A nurse is conducting an in-service on client advocacy with a group of newly licensed nurses. Which of the following scenarios should the nurse include as examples of client advocacy?
- A. Implementing a client's plan of care based upon nursing goals
- B. Obtaining an interpreter for a client who speaks a different language than the nurse
- C. Documenting a client's refusal to take a prescribed medication
- D. Initiating IV access on a client who has dementia while he is sleeping
- E. Providing written information to a client regarding palliative care
Correct Answer: B,C,E
Rationale: The correct scenarios for client advocacy are B: Obtaining an interpreter for a client who speaks a different language than the nurse, C: Documenting a client's refusal to take a prescribed medication, and E: Providing written information to a client regarding palliative care.
B is correct as it ensures effective communication, promoting the client's understanding and autonomy. C is essential for respecting the client's right to make decisions about their care. E demonstrates advocacy by empowering the client with information about their care options.
A is incorrect as it focuses on the nurse's goals rather than the client's needs. D is inappropriate as it violates the client's rights by performing a procedure without consent.
In summary, client advocacy involves respecting autonomy, ensuring effective communication, and providing information to empower the client in decision-making.
A nurse witnesses a coworker not following facility procedure when discarding the unused portion of a controlled substance. Which of the following actions should the nurse take?
- A. Request that the coworker complete an incident report.
- B. File an anonymous report of the incident to the nurse manager.
- C. Identify all witnesses to the incident.
- D. Document a factual account of the incident.
- E. Submit an incident report to the risk manager.
Correct Answer: B,C,D,E
Rationale: Filing an anonymous report, identifying witnesses, documenting the incident, and submitting a report ensure accountability and prevent recurrence without workplace tension.
A nurse enters a client's room and notices a small fire in the bathroom trash can. The nurse removes the client from the room. Which of the following actions should the nurse take next?
- A. Activate the fire alarm.
- B. Close the fire doors and the doors to the clients' rooms.
- C. Remove all clients from the unit.
- D. Extinguish the fire.
Correct Answer: A
Rationale: The correct answer is A: Activate the fire alarm. This is the most critical step as it alerts others in the facility to the fire, ensuring swift evacuation and response from the fire department. Closing fire doors (choice B) and removing all clients from the unit (choice C) are important steps but should be done after the fire alarm is activated. Attempting to extinguish the fire (choice D) before ensuring everyone's safety is not recommended as it can put the nurse and clients at risk.

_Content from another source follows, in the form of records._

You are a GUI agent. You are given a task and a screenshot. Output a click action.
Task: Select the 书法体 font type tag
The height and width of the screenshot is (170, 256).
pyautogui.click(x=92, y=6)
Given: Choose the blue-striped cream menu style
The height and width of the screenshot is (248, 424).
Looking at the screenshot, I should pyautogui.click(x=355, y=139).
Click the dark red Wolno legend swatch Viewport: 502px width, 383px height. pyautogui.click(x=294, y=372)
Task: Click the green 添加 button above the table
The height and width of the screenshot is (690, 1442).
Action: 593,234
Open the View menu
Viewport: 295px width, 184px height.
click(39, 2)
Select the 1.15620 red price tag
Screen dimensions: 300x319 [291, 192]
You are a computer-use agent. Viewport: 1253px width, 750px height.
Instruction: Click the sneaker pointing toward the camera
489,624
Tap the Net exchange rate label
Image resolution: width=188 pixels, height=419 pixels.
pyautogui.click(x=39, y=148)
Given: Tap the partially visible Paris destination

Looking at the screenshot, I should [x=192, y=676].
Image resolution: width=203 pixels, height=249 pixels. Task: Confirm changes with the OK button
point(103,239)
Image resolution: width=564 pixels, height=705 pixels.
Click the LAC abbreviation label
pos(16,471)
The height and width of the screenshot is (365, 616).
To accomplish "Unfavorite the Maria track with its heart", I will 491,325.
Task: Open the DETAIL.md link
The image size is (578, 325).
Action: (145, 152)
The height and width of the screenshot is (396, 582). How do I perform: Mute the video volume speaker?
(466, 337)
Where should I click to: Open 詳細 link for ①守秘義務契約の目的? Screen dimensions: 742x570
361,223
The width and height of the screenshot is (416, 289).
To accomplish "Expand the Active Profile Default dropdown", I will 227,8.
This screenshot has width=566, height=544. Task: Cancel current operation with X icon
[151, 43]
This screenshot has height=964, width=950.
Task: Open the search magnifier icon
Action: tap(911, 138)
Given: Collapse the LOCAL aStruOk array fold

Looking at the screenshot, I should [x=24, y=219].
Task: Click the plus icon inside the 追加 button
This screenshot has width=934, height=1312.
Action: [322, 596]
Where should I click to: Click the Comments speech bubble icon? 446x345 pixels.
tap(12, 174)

A charge nurse notices that staff nurses are having difficulty using new IV infusion pumps for medication administration. Which of the following is the priority action by the charge nurse?
- A. Assess the staff nurses' knowledge deficit.
- B. Demonstrate use of the pump during medication administration.
- C. Plan an in-service education program on the unit.
- D. Pair an inexperienced nurse with an experienced nurse.
Correct Answer: A
Rationale: The correct answer is A: Assess the staff nurses' knowledge deficit. This is the priority action because it helps identify the root cause of the difficulty with the new IV infusion pumps. By assessing the staff nurses' knowledge deficit, the charge nurse can determine if additional training, education, or support is needed. This step is crucial in addressing the problem effectively and ensuring safe medication administration.
Other choices:
B: Demonstrating the use of the pump during medication administration may be helpful but should come after assessing the knowledge deficit.
C: Planning an in-service education program is important but should be based on the assessment of the staff nurses' knowledge deficit.
D: Pairing an inexperienced nurse with an experienced nurse may be beneficial but does not directly address the underlying issue of knowledge deficit.